In December 2019, a cluster of pneumonia cases from an unknown virus surfaced in Wuhan, China. Based on initial laboratory findings, the disease named Coronavirus disease 2019 (abbreviated as COVID-19), was described as an infectious disease that is caused by severe acute respiratory syndrome coronavirus 2. The COVID-19 outbreak has since spread to about 196 countries and territories in every continent and one international conveyance across the globe. While there are ongoing efforts to curtail the spread of infection which is almost entirely driven by human-to-human transmission, it has accounted for over 2,000,000 confirmed cases with over 100,000 deaths worldwide.

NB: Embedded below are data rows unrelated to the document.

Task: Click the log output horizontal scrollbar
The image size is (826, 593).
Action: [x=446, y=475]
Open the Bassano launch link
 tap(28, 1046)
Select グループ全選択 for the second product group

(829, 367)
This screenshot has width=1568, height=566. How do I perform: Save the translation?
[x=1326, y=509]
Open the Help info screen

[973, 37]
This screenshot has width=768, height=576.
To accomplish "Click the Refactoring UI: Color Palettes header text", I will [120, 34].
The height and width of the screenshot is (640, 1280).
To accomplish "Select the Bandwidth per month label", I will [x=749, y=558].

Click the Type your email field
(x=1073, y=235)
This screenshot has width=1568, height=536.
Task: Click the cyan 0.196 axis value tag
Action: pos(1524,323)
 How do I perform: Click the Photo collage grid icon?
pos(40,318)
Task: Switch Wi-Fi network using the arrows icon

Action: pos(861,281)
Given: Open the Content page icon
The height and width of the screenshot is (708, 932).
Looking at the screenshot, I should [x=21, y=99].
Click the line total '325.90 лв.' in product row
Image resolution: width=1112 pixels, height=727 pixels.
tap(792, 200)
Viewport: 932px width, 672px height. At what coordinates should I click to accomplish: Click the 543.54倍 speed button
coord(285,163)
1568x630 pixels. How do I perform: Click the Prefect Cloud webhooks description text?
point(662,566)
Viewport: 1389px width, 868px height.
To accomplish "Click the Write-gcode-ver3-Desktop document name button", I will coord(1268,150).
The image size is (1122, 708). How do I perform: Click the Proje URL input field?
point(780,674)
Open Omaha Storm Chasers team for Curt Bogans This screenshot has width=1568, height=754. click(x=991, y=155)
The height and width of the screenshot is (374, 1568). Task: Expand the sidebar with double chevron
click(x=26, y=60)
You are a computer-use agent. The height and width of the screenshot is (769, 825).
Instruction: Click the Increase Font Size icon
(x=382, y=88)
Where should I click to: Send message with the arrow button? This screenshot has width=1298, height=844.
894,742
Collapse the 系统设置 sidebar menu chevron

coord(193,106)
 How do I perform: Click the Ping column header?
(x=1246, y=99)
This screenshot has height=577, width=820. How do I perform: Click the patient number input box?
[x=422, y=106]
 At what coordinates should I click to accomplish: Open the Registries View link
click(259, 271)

Consequently, there is no known cure for this disease and the only preventive measure to curtail the spread of the virus is mainly isolations and lockdown. This method has resulted in economic loss to government, corporate entity and individuals. Also the tragic health hazards and human consequences of the COVID-19 pandemic, the economic uncertainties, and disruptions that have resulted come at a significant cost to the global economy. The United Nations Trade and Development Agency (UNCTAD) put the cost of the outbreak at about US$2 trillion in 2020.
The Nigerian economy is not insulated from these consequences. The emergence of COVID-19 and its increasing incidence in Nigeria has called for drastic review and changes in the earlier revenue expectations and fiscal projections.